No Timeout Decision
Dwane Casey’s decision (or the team’s, for that matter) to not call a timeout down by a point and 39 seconds left can be debated to no end.
On one hand, you call the timeout and organize offensively to get a good shot. On the other, you catch the defense off-guard. I was comfortable with winging it, as Lowry did, and if Salmons had swung the ball one more time, Ross would’ve had a three to take. In a similarly adhoc play the Raptors ended up winning the game last time in Brooklyn, so it reasons that using a similar strategy wasn’t exactly a bad idea.
Of course, the ensuing play where Lowry took a deep, contested, three with no ball movement or screens to speak of is another matter. And that was coming out of a timeout. My issue with that play was that there was a clear chance to get a quick two after the Johnson switch since Lowry had a fairly easy pass (lob, maybe?) to Johnson as seen in the below frame:
In case you wanted to know what playoff experience the current Raptors team has, here’s a helpful table:
That’s 10 players with a total of 152 playoff game experience. In comparison, Paul Pierce has 126 and Kevin Garnett has 115.
The Raptors Matter Again
A Raptor loss used to be nothing more than part of the routine. Another day, another setback. You didn’t get upset nor lose much sleep over it because that’s what what was supposed to happen. The Raptors were supposed to lose and they played their part dutifully. That feeling is a far cry from what we’re seeing these days. Last night’s loss to the Nets hurt. When Ross turned that ball over, or when Lowry launched that ill-advised three, it hurt to the point where I turned the TV off and took a walk.

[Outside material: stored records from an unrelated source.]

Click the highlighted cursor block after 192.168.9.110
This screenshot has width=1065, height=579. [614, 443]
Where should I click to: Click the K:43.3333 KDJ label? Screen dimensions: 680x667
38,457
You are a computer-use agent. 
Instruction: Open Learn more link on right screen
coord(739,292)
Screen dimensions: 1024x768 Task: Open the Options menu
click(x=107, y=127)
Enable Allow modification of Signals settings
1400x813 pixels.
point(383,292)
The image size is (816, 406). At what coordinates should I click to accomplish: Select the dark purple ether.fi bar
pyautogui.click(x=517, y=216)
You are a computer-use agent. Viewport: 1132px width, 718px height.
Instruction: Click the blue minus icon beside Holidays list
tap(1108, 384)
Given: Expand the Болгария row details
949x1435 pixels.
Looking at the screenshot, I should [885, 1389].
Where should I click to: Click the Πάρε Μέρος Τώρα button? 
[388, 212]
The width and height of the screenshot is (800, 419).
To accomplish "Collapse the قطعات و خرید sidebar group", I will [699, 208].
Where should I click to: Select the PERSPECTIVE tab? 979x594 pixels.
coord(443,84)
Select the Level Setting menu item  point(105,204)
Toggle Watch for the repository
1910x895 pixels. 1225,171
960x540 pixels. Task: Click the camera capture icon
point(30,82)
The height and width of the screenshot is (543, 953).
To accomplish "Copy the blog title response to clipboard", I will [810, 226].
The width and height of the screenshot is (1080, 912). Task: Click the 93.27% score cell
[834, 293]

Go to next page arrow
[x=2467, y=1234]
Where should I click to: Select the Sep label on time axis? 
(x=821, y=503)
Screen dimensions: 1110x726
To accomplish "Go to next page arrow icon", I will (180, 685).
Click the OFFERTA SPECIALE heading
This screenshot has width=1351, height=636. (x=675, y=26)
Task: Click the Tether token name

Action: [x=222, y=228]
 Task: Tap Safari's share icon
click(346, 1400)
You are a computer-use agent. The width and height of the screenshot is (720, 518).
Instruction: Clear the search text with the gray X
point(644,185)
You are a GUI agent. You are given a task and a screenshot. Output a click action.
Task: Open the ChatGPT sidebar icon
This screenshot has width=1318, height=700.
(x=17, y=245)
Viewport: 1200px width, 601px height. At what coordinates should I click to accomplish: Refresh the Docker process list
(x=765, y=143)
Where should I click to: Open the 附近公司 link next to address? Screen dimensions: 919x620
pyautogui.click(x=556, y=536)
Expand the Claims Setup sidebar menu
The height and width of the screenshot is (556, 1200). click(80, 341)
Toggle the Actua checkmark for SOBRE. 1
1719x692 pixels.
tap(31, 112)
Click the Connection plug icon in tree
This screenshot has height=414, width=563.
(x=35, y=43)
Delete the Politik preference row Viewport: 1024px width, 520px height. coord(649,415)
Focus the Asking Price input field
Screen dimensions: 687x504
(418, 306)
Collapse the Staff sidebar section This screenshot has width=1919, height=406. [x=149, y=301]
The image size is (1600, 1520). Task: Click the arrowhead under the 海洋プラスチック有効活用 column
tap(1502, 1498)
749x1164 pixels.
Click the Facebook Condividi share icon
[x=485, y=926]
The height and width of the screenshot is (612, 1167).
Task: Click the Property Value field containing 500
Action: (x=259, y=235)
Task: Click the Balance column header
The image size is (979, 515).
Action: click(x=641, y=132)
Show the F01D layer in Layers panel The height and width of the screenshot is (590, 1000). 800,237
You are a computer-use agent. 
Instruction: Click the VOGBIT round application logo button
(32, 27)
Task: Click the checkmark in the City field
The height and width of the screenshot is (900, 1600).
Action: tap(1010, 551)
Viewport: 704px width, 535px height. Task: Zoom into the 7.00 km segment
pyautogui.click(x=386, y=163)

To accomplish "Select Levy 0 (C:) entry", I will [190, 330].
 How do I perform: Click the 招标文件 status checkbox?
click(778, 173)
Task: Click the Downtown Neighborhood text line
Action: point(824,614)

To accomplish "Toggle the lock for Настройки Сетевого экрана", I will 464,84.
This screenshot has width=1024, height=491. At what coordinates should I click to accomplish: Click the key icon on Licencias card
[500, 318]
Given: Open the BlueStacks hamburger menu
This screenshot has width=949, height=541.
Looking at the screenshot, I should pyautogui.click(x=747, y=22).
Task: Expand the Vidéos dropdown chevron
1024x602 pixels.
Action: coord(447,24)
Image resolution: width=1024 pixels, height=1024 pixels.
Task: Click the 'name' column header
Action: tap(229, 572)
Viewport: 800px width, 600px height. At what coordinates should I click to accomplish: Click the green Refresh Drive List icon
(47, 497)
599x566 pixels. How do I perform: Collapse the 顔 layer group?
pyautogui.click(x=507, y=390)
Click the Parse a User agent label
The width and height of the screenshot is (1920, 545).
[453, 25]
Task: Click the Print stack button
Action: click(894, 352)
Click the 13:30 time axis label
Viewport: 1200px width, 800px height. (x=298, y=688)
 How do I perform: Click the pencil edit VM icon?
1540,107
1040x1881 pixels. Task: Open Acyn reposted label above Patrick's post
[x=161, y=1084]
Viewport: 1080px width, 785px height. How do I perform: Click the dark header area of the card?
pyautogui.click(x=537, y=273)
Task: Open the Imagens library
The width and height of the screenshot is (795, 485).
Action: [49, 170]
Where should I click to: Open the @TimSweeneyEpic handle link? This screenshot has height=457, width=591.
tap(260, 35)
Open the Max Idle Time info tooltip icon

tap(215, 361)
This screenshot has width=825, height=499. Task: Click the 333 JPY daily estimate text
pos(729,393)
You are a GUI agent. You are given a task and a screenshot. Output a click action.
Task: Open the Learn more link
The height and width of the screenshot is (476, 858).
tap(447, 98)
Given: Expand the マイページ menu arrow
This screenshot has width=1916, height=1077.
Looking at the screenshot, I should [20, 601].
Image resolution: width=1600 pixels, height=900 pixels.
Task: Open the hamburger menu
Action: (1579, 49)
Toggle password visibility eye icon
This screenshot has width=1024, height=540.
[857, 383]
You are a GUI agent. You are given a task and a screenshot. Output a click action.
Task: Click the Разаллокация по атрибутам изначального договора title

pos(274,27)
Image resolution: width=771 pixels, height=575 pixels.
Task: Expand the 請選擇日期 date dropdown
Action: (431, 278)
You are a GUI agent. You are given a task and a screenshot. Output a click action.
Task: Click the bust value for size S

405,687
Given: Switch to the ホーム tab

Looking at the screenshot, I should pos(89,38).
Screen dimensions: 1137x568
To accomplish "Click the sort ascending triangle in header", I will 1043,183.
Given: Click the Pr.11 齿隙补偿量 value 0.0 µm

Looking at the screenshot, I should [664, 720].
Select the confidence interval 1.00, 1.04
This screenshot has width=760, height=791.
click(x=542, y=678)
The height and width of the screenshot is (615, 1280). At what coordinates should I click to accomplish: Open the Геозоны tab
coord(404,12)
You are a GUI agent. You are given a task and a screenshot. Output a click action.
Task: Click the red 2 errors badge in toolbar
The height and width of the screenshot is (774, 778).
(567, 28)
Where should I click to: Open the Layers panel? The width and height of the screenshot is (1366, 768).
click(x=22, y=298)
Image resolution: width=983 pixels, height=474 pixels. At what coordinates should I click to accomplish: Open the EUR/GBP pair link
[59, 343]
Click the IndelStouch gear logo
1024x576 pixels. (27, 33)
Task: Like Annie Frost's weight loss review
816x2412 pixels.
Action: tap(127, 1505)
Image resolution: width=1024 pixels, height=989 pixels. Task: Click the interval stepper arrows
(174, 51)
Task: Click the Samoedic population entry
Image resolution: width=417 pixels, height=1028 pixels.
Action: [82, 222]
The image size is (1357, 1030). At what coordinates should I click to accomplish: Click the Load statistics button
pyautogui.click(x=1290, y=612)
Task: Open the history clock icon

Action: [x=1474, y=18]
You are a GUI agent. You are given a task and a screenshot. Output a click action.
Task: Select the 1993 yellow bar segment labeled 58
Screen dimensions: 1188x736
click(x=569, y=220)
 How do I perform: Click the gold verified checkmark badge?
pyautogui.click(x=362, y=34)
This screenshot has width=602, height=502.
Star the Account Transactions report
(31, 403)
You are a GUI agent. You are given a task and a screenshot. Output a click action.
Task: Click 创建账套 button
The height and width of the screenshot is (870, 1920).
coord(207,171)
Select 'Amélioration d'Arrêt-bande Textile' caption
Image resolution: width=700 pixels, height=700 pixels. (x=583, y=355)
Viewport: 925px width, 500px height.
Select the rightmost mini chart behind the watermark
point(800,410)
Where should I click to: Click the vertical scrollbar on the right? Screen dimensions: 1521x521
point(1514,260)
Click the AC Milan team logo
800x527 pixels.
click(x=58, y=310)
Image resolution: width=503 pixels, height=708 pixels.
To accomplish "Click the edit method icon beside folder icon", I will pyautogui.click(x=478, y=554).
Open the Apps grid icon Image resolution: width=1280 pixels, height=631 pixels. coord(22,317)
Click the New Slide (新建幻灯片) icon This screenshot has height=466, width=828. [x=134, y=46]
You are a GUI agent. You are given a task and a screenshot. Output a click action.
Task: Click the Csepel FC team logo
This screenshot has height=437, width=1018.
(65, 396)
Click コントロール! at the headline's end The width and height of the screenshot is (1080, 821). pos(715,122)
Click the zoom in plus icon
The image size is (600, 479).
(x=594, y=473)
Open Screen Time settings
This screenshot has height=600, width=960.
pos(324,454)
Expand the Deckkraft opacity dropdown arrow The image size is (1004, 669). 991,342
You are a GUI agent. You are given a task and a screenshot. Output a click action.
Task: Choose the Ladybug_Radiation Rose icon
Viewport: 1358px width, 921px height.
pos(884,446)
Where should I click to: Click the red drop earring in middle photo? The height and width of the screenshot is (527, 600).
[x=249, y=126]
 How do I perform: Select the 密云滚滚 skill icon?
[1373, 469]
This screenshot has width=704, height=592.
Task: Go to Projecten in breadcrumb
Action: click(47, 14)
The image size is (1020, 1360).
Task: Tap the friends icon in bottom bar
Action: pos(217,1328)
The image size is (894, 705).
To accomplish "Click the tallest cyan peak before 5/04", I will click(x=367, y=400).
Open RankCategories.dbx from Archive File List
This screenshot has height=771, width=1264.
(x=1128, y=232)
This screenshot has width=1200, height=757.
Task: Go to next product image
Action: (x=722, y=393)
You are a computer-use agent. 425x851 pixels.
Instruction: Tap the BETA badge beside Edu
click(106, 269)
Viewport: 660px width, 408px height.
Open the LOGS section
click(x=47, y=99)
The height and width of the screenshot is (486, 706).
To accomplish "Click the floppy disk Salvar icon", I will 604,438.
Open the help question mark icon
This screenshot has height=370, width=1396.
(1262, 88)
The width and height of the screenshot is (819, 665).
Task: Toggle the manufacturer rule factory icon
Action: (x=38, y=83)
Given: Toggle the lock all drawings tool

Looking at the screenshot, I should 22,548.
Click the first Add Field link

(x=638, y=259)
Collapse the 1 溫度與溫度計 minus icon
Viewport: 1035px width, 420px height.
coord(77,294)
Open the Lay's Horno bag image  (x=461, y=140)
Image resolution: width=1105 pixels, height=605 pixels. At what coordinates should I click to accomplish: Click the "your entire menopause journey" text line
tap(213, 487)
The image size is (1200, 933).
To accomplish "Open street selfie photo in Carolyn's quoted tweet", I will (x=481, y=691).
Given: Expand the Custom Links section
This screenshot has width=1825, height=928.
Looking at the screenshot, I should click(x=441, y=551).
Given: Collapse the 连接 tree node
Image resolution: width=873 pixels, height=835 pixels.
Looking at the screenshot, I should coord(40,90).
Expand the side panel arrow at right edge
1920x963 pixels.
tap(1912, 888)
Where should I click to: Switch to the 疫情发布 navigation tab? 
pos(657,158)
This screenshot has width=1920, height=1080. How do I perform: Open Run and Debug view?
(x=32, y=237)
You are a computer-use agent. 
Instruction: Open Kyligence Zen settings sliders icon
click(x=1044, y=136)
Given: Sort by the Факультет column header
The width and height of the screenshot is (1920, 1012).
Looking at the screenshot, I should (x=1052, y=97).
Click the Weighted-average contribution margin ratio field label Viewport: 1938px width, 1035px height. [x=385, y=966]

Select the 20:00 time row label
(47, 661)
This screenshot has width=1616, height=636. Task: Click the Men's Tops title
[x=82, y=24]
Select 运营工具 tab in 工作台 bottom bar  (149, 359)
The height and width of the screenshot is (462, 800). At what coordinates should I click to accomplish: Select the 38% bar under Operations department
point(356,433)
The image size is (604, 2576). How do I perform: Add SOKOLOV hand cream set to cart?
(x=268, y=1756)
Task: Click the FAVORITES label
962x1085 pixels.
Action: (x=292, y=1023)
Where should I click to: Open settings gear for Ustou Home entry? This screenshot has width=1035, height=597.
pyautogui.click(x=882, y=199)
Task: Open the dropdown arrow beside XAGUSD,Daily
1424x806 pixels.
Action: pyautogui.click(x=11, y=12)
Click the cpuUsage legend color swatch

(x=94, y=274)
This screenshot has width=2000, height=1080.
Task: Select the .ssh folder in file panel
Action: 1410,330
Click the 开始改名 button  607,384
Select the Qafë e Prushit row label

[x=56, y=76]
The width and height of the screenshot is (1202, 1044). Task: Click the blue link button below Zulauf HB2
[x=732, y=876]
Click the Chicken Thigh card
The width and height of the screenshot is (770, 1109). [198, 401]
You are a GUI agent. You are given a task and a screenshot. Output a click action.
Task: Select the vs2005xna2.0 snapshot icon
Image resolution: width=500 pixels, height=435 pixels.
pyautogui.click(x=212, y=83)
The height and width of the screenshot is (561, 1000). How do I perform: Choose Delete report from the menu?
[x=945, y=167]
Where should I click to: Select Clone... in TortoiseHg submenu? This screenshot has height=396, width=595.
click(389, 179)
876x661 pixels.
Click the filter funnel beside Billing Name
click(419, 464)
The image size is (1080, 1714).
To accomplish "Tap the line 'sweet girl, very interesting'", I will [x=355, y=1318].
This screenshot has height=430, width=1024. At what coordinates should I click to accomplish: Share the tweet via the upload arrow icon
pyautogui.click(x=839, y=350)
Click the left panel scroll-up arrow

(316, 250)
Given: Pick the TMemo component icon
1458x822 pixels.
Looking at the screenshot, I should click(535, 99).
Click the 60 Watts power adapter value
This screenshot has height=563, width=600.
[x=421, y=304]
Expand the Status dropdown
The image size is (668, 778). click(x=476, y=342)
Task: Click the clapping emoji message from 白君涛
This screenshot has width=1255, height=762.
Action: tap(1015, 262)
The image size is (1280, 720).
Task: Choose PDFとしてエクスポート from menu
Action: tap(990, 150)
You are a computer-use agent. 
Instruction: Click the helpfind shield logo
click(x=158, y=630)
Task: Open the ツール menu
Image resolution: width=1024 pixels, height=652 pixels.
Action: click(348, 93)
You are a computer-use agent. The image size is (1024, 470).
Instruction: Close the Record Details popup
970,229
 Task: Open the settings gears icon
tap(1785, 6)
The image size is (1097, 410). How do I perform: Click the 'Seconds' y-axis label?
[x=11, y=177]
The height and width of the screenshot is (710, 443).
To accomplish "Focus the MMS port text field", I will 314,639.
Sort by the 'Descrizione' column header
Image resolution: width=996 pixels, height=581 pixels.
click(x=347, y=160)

It was a sign that I still care and have expectations for this team. That is a 180 degree turnaround from yesteryear when the games simply blended into one another and the season was just one long blur mired in disappointment. Some wounds heal only when they’re deepened. And last night’s loss deepened the wound left by years of neglect and corrosion, but on the bright side it’s good to know there’s blood to bleed.